I tried to go and complete the modules, but they did not open for me. I think they are working on the sight.

I can tell you that this would be a very useful sight for me, I am working with a student that is simply labled 'severe and profound', but I feel that he is specifically autistic and MR based on the behavior he displays. He is non-verbal, and we have no special equipment to work with him at all. He is the schools first non-verbal and administration does not seem to feel that he should be at our school so they are trying to convince the school board that he should be in a special autism program. However due to his lack of label, the school board is refusing to help him and both the Principal and I have been given a gag order in regards to talking to his parents about this. In the meantime, I am not a trained autism teacher and am doing things with him by instinct and what I hear (or read) from you. (I attended your brown-bag workshops with Dr. Hooper).

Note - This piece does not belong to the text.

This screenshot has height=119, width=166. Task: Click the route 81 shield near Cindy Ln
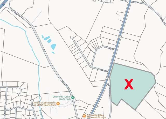[120, 37]
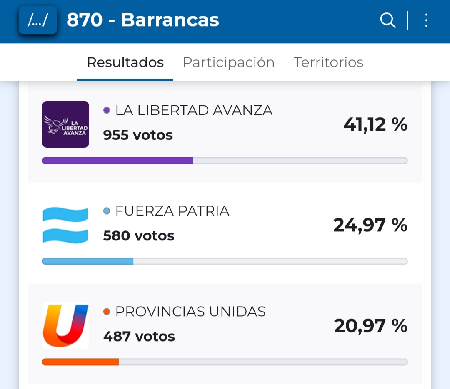
Task: Click the breadcrumb path button
Action: click(38, 20)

The real problem is, I am not at all sure how to work with this child when he does not want to do any work at all. His former teacher and parents keep telling me he is just lazy, but I don't think so, I think he likes isolation and wants to be left alone. He watches everything we do with the other students and we can tell he is listening because when he hears something he likes his ears prick up. But I feel like I am not the best person to work with this child because he can learn so much more in an autism classroom (we do not have one).

The good thing is we have figured out that he responds to one word commands - sit, stand, walk, food, etc. and is "tactile". I think that is the right term, he likes to touch different surfaces with his hands. But that is all I know so far.